Il parroco con i pastori distribuisce il latte in piazza

Da un manipolo di pastori decisi a impedire, bloccando gli ingressi del centro sportivo di Assemini. la partenza della squadra del Cagliari per Milano dove domani è in programma la partita con il Milan, ai pastori che da un lato versano il loro latte per strada e dall’altro lo distribuiscano in piazza. Notizie e immagini contrastanti hanno caratterizzato la giornata di oggi: dalla protesta a Thiesi davanti al caseificio  dei fratelli Pinna con ingresso e uffici inondato della latte, alla caccia alle autobotti, con blocchi volanti sulla Statale 131 da Orotelli al bivio di Lula, Immagini con un fiume di latte sversato in strada, particolarmente significative a Mamoiada dove si sono dati appuntamento anche alcuni allevatori di Orgosolo e Fonni.

Ben diversi i fotogrammi scattati a Bitti dove, lo stesso parroco don Totoni Cossu che ieri ha sottoscritto, anche da consigliere ecclesiastico della Coldiretti) un accorato appello a favore dei pastori (https://www.ortobene.net/don-totoni-cossu-sto-pastori/), è sceso in piazza per distribuire il latte gratuitamente alla popolazione (foto in alto).

La protesta insomma continua in tutta la Sardegna con toni diversi ma caratterizzati dal comune denominatore di un punto di non ritorno per molte aziende se sarà confermato l’orientamento di pagare il latte ovini a 60 centesimi di euro al litro, 20 centesimi mi meno dello scorso anno e altrettanti di perdita rispetto ai costi di produzione.
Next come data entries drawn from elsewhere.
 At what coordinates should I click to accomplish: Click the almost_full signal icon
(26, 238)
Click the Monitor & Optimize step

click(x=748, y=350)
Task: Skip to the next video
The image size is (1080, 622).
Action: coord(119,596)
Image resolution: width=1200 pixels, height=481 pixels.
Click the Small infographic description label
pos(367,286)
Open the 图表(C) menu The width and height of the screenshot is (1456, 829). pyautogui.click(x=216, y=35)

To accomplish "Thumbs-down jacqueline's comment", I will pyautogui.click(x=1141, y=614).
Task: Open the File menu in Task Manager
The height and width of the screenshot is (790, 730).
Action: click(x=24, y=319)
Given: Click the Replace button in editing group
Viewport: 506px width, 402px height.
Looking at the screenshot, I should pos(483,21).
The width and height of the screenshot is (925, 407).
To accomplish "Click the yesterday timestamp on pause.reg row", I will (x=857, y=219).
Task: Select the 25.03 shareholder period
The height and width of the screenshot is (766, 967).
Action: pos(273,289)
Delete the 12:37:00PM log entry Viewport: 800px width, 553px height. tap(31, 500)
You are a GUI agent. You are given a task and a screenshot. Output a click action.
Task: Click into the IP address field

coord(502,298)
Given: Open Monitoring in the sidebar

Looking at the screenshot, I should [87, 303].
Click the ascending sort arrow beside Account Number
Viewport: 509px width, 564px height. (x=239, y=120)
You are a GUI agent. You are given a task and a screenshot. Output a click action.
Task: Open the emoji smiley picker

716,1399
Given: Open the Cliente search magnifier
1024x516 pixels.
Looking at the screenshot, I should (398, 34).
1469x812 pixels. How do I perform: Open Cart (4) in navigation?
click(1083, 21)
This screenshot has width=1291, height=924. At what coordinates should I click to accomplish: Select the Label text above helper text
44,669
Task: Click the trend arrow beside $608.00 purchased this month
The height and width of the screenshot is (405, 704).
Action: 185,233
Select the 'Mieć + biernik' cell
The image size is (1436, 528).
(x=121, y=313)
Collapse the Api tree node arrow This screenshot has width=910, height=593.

Un tetto minimo purtroppo già accettato da moltiproduttori che hanno firmato i contratti con questo acconto e che potrebbe essere ritoccato nel Tavolo regionale aggiornato a mercoledì prossimo (https://www.ortobene.net/prezzo-del-latte-giorni-decidere/.). Intanto un risultato i pastori lo hanno ottenuto: potenza del calcio, il braccio di ferro per bloccare la partenza dei giocatori del Cagliari ha fatto almeno scoprire il dramma dei pastori sardi alla stampa nazionale.